The topical areas listed below provide information to authors on the core categories of papers are sought for submission, but are not meant to exclude other meritorious manuscripts in the broad areas of global health and medical policy.

  • New educational trends and certification; for example, distance learning and outcomes from internationally accredited training programs and courses
  • Pharmaceuticals and international trade; for example, intellectual property and life saving vaccines and medications, policies to encourage transnational research & development, narcoterrorism, and adulteration of health care products
  • Care path management; for example, macro-level analysis of the policies that govern the care provider-patient relationship and health outcomes, and case studies
  • Evidence-based research guiding desirable practices and outcomes that address guidelines and measures for a "good care outcome"

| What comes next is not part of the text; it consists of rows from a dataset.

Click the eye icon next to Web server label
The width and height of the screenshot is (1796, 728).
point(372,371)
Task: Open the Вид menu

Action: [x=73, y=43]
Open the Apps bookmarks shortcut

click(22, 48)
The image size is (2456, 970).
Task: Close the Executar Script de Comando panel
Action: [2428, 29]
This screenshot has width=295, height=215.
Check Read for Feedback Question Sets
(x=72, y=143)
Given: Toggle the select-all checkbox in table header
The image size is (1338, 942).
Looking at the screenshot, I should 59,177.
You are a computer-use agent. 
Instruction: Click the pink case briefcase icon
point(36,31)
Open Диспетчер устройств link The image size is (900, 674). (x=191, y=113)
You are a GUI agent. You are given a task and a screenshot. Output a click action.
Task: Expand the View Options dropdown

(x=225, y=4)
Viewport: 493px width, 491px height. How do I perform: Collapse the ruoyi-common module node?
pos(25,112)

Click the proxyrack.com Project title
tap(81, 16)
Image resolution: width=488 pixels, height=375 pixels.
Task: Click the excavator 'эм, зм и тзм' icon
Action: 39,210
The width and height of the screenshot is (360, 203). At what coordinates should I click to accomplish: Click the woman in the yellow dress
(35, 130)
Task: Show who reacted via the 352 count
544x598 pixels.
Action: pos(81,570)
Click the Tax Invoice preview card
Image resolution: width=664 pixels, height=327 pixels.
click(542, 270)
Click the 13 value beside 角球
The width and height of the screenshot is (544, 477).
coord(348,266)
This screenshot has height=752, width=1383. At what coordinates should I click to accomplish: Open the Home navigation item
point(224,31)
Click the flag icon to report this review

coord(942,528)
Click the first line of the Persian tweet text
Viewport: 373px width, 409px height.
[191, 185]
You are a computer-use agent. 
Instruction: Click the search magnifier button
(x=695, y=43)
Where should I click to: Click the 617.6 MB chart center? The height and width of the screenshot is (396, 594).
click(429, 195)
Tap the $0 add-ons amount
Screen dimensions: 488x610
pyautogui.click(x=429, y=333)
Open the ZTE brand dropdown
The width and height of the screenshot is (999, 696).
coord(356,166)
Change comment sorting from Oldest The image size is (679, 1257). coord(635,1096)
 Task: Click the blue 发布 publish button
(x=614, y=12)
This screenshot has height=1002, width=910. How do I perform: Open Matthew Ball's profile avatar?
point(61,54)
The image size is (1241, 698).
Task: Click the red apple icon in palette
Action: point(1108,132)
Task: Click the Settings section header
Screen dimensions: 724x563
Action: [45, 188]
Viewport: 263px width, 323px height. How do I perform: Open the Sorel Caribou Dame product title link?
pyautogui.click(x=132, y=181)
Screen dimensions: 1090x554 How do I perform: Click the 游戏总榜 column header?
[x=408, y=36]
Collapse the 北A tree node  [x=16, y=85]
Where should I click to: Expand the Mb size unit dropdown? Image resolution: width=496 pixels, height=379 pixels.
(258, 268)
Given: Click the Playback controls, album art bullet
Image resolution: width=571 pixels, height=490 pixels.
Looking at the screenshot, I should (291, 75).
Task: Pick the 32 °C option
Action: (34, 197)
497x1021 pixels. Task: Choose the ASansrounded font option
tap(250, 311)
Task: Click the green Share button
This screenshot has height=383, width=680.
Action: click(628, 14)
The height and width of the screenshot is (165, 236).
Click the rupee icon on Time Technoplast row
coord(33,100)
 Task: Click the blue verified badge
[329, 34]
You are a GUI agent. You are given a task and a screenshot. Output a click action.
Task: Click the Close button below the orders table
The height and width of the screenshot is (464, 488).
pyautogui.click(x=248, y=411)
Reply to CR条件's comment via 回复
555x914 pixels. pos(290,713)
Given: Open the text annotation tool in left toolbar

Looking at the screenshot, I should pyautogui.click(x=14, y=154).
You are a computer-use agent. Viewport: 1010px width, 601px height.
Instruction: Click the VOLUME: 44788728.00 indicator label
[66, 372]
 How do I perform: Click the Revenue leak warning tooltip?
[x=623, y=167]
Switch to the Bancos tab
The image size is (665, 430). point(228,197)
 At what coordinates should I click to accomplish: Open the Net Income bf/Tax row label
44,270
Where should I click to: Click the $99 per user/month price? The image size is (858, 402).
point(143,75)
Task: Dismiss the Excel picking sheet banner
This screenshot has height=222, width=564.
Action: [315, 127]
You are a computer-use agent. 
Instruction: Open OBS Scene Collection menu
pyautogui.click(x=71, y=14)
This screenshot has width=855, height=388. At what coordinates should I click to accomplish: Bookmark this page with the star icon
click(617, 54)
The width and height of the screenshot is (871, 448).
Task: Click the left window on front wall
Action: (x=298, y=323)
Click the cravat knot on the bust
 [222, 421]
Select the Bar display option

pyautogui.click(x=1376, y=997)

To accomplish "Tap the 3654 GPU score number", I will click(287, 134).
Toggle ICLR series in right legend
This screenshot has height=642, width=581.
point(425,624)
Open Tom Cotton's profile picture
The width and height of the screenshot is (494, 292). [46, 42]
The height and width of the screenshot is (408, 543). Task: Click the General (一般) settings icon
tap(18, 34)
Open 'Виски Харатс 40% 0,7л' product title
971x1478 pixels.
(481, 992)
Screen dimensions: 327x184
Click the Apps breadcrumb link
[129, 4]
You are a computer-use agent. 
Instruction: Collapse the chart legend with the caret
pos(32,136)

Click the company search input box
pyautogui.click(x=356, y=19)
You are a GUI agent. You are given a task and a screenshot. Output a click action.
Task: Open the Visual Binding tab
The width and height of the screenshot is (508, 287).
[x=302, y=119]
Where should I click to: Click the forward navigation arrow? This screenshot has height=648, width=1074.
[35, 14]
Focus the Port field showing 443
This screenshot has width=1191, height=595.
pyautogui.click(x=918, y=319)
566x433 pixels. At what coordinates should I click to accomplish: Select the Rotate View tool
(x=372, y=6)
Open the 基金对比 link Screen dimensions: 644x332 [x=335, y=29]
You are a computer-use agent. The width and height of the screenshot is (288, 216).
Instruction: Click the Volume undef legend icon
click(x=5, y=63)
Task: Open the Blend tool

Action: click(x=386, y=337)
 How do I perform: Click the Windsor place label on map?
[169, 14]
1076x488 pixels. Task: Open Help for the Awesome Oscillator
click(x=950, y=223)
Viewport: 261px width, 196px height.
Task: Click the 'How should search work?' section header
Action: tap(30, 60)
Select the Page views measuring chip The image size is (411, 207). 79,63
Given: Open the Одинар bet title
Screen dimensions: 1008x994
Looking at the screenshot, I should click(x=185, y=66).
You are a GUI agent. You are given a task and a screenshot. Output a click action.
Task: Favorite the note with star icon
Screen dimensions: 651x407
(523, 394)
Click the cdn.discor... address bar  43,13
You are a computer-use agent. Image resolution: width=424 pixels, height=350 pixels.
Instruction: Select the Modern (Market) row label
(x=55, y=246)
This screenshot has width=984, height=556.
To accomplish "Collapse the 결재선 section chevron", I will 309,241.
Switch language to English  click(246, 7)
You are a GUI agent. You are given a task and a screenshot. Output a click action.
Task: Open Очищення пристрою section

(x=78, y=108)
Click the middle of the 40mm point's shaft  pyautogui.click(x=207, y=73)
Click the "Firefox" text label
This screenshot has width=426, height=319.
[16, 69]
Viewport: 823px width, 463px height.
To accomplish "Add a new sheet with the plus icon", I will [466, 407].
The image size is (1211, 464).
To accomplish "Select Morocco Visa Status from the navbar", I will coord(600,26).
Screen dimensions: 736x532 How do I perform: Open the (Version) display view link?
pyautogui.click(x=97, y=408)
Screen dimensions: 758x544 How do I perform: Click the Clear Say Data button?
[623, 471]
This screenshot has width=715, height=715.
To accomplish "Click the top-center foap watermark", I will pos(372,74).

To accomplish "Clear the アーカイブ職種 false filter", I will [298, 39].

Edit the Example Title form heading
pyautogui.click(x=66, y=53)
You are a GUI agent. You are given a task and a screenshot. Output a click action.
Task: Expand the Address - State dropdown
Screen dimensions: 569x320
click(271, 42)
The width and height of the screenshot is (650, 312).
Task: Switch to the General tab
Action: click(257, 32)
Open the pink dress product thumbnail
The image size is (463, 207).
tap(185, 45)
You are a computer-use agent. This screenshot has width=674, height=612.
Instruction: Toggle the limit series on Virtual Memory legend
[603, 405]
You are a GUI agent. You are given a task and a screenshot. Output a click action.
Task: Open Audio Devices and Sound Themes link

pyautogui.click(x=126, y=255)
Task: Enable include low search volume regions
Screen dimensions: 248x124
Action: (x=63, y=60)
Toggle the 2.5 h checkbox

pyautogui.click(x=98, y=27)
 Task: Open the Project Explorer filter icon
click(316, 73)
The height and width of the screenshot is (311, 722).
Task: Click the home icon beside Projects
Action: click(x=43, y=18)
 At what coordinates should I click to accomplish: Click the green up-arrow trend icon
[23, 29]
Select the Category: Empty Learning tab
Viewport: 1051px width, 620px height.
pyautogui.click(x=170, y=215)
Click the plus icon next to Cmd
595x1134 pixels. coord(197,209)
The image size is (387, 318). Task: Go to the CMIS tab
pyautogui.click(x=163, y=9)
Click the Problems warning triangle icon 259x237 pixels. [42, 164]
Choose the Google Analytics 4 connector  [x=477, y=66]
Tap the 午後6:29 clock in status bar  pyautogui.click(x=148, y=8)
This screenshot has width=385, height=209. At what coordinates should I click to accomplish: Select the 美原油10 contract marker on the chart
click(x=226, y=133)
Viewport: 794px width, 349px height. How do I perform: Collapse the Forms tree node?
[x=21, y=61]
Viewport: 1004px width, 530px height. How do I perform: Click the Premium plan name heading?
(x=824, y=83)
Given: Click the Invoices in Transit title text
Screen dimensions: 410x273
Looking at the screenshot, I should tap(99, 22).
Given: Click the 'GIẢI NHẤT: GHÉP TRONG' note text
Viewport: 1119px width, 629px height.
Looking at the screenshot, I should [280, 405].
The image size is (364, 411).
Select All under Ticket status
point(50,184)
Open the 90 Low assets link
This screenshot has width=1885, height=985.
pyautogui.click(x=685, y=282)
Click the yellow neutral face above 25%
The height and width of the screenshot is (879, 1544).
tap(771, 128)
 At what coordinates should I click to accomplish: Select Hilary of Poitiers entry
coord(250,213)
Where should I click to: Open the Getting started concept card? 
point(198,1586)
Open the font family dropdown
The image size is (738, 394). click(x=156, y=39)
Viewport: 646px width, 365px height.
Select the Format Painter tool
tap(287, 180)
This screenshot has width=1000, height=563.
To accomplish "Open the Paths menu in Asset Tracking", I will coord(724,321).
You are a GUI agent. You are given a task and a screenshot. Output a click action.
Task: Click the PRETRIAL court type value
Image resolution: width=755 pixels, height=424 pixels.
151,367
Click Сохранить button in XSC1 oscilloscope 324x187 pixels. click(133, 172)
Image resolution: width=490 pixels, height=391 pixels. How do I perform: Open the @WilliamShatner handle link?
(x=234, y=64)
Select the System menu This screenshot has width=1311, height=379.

  • Research on reliable health and medical determinants, measurements, and impacts
  • Comparative studies on the efficacy of care and health delivery services
  • Global health, medical capacity-building, and successful policy adoption
  • The interaction between policy decisions and medical science and technology
  • Trade issues, such as the ability of patients to purchase generic drugs outside of the country of residence
  • Medical tourism and health care implications
  • Medical diplomacy and the sustainability of the humanitarian help
  • The emergence of new plagues; for example, those induced by human activities and poor stewardship of physical or technological resources, from global warming to the pandemic of microbial resistance to antibiotics
  • Novel medical practice standards, guidelines, and procedures, and their impact on international relations and public policy
  • Labor policy, especially transnational labor policy, and its impact on health care workers and health care disparities
  • Best health care practices and guidelines for policy makers
  • Handbooks and resources on policies, regulations, and governance for clinicians
  • Regenerative medicine and the many policy issues associated with life prolonging technologies such as organ harvesting, recombinant vaccines, stem and embryonic cell research, biologically inspired products, and artificially grown organs and prostheses
  • Conservation and stewardship medicine related to human-environment interaction; for example, the translocation of the wild life and spread of animal diseases, emerging and reemerging infections and ecosystem degradation, global warming and possible rise of disease, wars and health consequences, and the role of the health care professionals in exploring and communicating the risks of such practices for food, water and air contamination, infections or toxic products, and general public health.